## ABOUT THIS TASK
Every entry must be printed again exactly, with nothing left out.

## AVAILABLE DATA
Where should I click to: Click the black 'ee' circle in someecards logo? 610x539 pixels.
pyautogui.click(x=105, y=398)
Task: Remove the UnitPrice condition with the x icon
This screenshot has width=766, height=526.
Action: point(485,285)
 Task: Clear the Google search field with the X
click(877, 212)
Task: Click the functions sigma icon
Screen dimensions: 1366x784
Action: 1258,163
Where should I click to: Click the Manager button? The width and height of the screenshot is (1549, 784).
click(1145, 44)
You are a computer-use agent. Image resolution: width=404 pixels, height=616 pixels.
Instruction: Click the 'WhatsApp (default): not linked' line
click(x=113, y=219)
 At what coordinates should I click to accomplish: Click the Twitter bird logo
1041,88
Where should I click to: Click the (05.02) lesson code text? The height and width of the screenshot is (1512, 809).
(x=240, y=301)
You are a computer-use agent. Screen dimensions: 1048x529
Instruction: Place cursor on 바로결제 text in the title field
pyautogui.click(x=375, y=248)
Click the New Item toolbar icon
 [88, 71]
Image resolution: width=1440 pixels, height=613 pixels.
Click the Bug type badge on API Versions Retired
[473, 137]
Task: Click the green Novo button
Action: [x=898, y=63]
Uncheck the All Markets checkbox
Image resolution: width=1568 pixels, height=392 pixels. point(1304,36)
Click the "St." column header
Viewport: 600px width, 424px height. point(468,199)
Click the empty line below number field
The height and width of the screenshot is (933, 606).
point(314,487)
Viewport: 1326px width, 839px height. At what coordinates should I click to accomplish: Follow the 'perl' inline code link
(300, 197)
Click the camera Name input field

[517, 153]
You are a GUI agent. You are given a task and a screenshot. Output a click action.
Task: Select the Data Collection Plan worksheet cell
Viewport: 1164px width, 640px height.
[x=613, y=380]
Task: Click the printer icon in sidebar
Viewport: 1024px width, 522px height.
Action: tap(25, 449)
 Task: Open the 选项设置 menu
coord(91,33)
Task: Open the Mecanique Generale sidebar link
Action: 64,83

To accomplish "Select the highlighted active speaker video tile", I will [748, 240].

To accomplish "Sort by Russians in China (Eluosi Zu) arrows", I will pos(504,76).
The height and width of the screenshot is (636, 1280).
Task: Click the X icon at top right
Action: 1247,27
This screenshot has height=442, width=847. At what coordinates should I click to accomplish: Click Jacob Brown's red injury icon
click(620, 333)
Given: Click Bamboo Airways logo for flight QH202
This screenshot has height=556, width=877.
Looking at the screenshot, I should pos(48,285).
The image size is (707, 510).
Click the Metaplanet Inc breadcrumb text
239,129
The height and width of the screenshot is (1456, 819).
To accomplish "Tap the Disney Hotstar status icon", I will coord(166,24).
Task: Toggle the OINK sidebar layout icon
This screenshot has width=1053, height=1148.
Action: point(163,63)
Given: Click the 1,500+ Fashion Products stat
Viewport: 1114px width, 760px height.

## ANSWER TO THIS TASK
Where should I click to: Click the black 'ee' circle in someecards logo? 610x539 pixels.
pyautogui.click(x=105, y=398)
Task: Remove the UnitPrice condition with the x icon
This screenshot has width=766, height=526.
Action: point(485,285)
 Task: Clear the Google search field with the X
click(877, 212)
Task: Click the functions sigma icon
Screen dimensions: 1366x784
Action: 1258,163
Where should I click to: Click the Manager button? The width and height of the screenshot is (1549, 784).
click(1145, 44)
You are a computer-use agent. Image resolution: width=404 pixels, height=616 pixels.
Instruction: Click the 'WhatsApp (default): not linked' line
click(x=113, y=219)
 At what coordinates should I click to accomplish: Click the Twitter bird logo
1041,88
Where should I click to: Click the (05.02) lesson code text? The height and width of the screenshot is (1512, 809).
(x=240, y=301)
You are a computer-use agent. Screen dimensions: 1048x529
Instruction: Place cursor on 바로결제 text in the title field
pyautogui.click(x=375, y=248)
Click the New Item toolbar icon
 [88, 71]
Image resolution: width=1440 pixels, height=613 pixels.
Click the Bug type badge on API Versions Retired
[473, 137]
Task: Click the green Novo button
Action: [x=898, y=63]
Uncheck the All Markets checkbox
Image resolution: width=1568 pixels, height=392 pixels. point(1304,36)
Click the "St." column header
Viewport: 600px width, 424px height. point(468,199)
Click the empty line below number field
The height and width of the screenshot is (933, 606).
point(314,487)
Viewport: 1326px width, 839px height. At what coordinates should I click to accomplish: Follow the 'perl' inline code link
(300, 197)
Click the camera Name input field

[517, 153]
You are a GUI agent. You are given a task and a screenshot. Output a click action.
Task: Select the Data Collection Plan worksheet cell
Viewport: 1164px width, 640px height.
[x=613, y=380]
Task: Click the printer icon in sidebar
Viewport: 1024px width, 522px height.
Action: tap(25, 449)
 Task: Open the 选项设置 menu
coord(91,33)
Task: Open the Mecanique Generale sidebar link
Action: 64,83

To accomplish "Select the highlighted active speaker video tile", I will [748, 240].

To accomplish "Sort by Russians in China (Eluosi Zu) arrows", I will pos(504,76).
The height and width of the screenshot is (636, 1280).
Task: Click the X icon at top right
Action: 1247,27
This screenshot has height=442, width=847. At what coordinates should I click to accomplish: Click Jacob Brown's red injury icon
click(620, 333)
Given: Click Bamboo Airways logo for flight QH202
This screenshot has height=556, width=877.
Looking at the screenshot, I should pos(48,285).
The image size is (707, 510).
Click the Metaplanet Inc breadcrumb text
239,129
The height and width of the screenshot is (1456, 819).
To accomplish "Tap the Disney Hotstar status icon", I will coord(166,24).
Task: Toggle the OINK sidebar layout icon
This screenshot has width=1053, height=1148.
Action: point(163,63)
Given: Click the 1,500+ Fashion Products stat
Viewport: 1114px width, 760px height.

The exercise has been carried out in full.